From e51eafe2887ba8d95ded789dd43ae256cf6014b7 Mon Sep 17 00:00:00 2001
From: biondizzle <biondizzle@gmail.com>
Date: Sun, 17 May 2026 18:08:33 +0000
Subject: [PATCH] Rewrite pipeline test: compare runner vs reference with real
 weights, step-by-step

---
 tests/test_pipeline_real_weights.py | 238 +++++++++++++++++-----------
 1 file changed, 146 insertions(+), 92 deletions(-)

diff --git a/tests/test_pipeline_real_weights.py b/tests/test_pipeline_real_weights.py
index 0f44fd09..784f8f72 100644
--- a/tests/test_pipeline_real_weights.py
+++ b/tests/test_pipeline_real_weights.py
@@ -1,26 +1,17 @@
-"""Test #2: End-to-end single-layer test with real model weights.
+"""Pipeline Test: Compare CuTeDSL runner vs reference with real model weights.
 
-Loads layer 0 from the DeepSeek-V4-Pro-NVFP4 checkpoint, runs one MoE layer
-through our CuTeDSL runner, and compares against the reference moe_pipeline
-(which uses the same NVFP4 weights but with dynamic gs).
-
-This catches issues that the small layertest (3 experts, 8 tokens) misses:
-- Scale assembly with 48 experts × 8 chunks
-- Uneven expert assignment
-- Real activation magnitudes
-- swiglu_limit clamping
-- Variable padded expert offsets at scale
+Loads layer 0 from DeepSeek-V4-Pro-NVFP4, runs both the reference
+moe_pipeline and our CuTeDSLMoERunner, compares output step by step.
 """
 import torch
 import sys
 import os
+import glob
 import math
 
-# Add paths
-sys.path.insert(0, os.path.dirname(os.path.abspath(__file__)) + '/../cutedsl')
+sys.path.insert(0, os.path.dirname(os.path.abspath(__file__)) + '/..')
 sys.path.insert(0, os.path.dirname(os.path.abspath(__file__)) + '/../vllm')
 
-from cutedsl.moe_pipeline import moe_pipeline
 from vllm.nvfp4_cutedsl import CuTeDSLMoERunner
 
 # ============================================================
@@ -28,7 +19,7 @@ from vllm.nvfp4_cutedsl import CuTeDSLMoERunner
 # ============================================================
 MODEL_PATH = "/root/nvidia-meeting/DeepSeek-V4-Pro-NVFP4"
 LAYER_IDX = 0
-NUM_EXPERTS = 48  # local experts per EP rank
+NUM_EXPERTS = 48
 HIDDEN_SIZE = 7168
 INTERMEDIATE_SIZE = 18432
 NUM_TOKENS = 64
@@ -40,10 +31,6 @@ def load_expert_weights(layer_idx, num_experts):
     """Load NVFP4 weights for one layer from the checkpoint."""
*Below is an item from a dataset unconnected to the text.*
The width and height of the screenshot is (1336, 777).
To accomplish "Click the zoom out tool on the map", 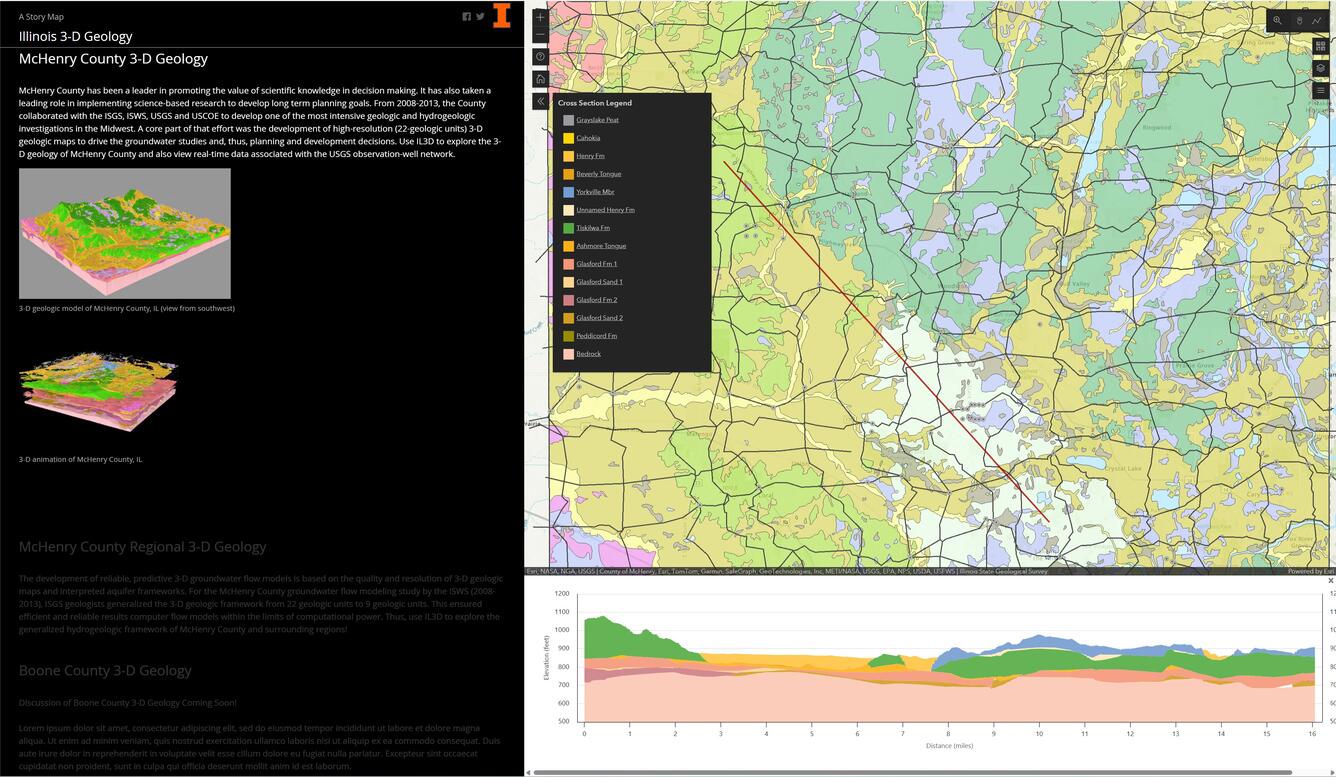I will pyautogui.click(x=540, y=32).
     from safetensors import safe_open
     
-    # Find the layer shard file
-    shard_dir = os.path.join(MODEL_PATH, f"model-0000{layer_idx+1:02d}-of-00010.safetensors")
-    # Try to find the right shard
-    import glob
     shards = sorted(glob.glob(os.path.join(MODEL_PATH, "*.safetensors")))
     
     l1_fp4 = []
@@ -56,19 +43,14 @@ def load_expert_weights(layer_idx, num_experts):
     for shard_path in shards:
         with safe_open(shard_path, framework="pt", device="cpu") as f:
             for e in range(num_experts):
-                global_e = e  # For rank 0, local = global
+                w13_key = f"model.layers.{layer_idx}.mlp.experts.{e}.w13_weight"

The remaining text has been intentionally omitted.